(Stored items)
[Start of section]
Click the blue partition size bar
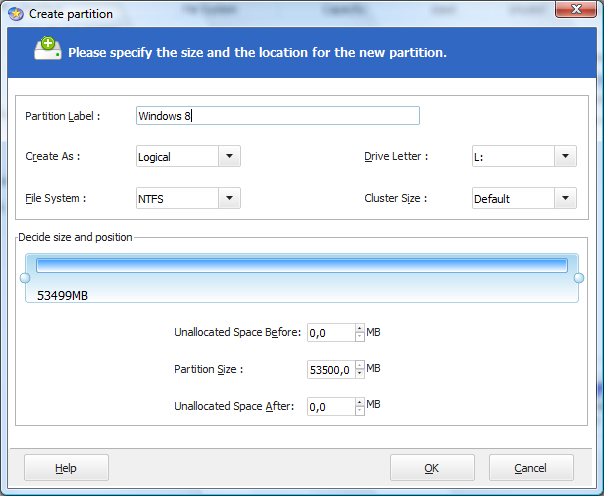 pos(302,265)
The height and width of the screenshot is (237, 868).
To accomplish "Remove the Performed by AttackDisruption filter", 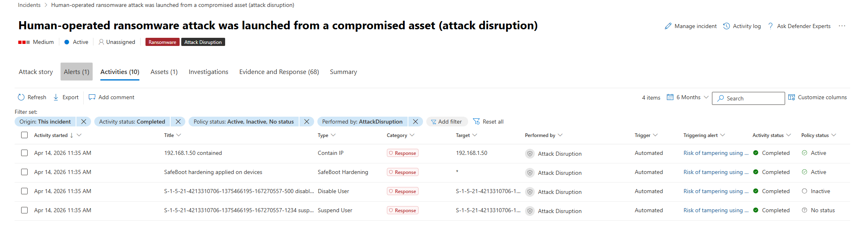I will coord(415,122).
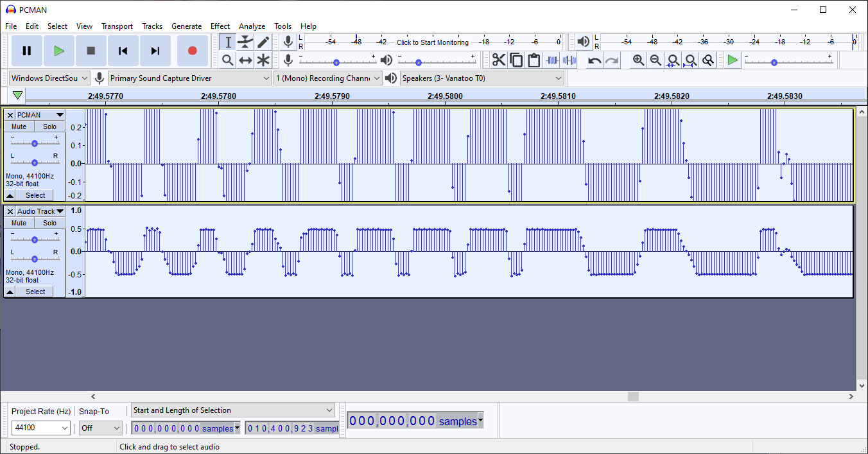Screen dimensions: 868x454
Task: Solo the Audio Track
Action: (x=49, y=223)
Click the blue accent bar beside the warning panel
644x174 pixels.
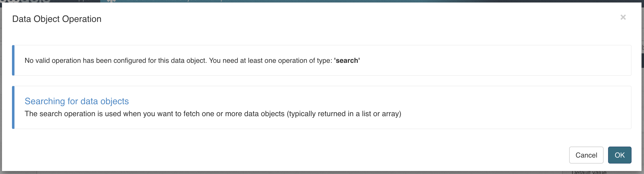[x=13, y=60]
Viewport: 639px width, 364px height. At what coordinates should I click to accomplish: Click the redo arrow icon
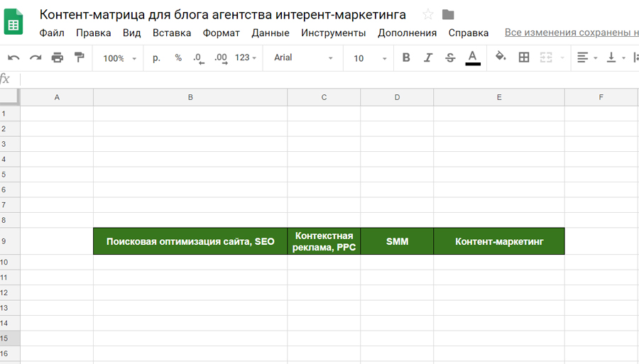(36, 58)
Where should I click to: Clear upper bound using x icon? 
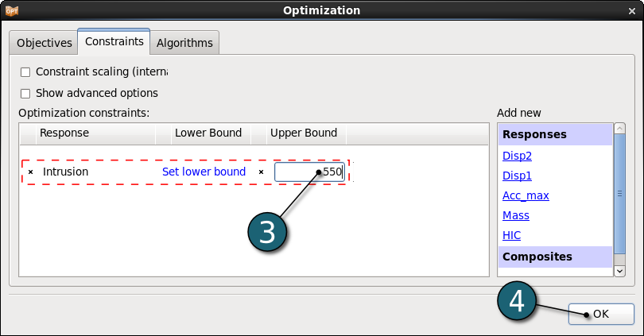tap(261, 172)
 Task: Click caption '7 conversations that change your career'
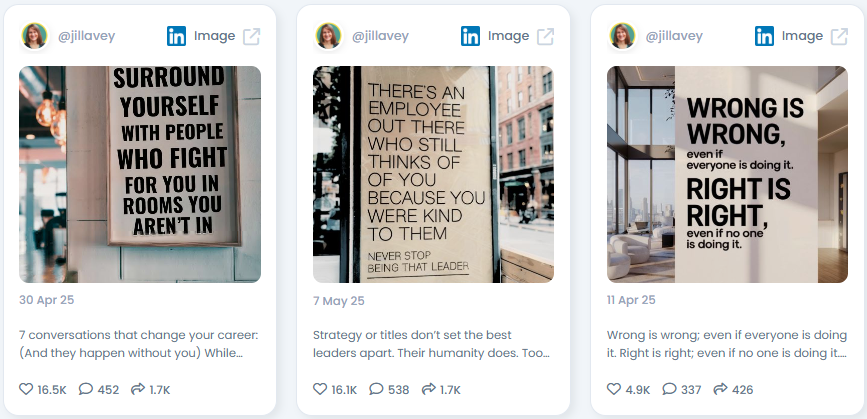pyautogui.click(x=139, y=335)
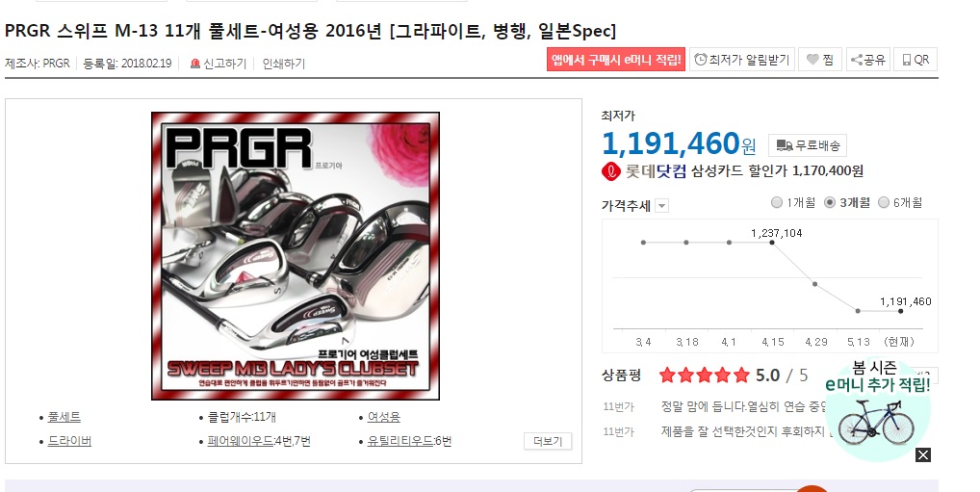Click the 앱에서 구매시 e머니 적립 button
980x492 pixels.
pyautogui.click(x=615, y=60)
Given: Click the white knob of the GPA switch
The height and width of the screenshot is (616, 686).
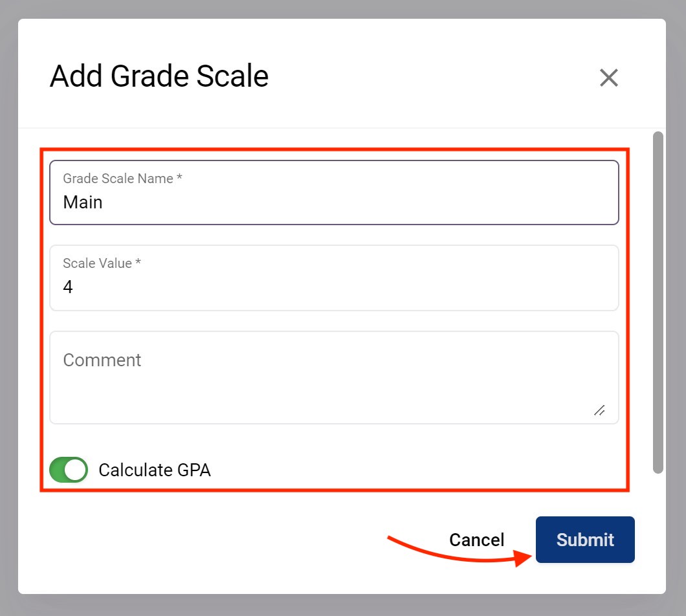Looking at the screenshot, I should [76, 470].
[End of section]
§ **WORK REQUIRED**
Exactly the lines from the one containing "The height and width of the screenshot is (616, 686)." through the last line of the data above should be output, both ends included, with every picture left out.

§ **EXERCISE SOLUTION**
The height and width of the screenshot is (616, 686).
Looking at the screenshot, I should [76, 470].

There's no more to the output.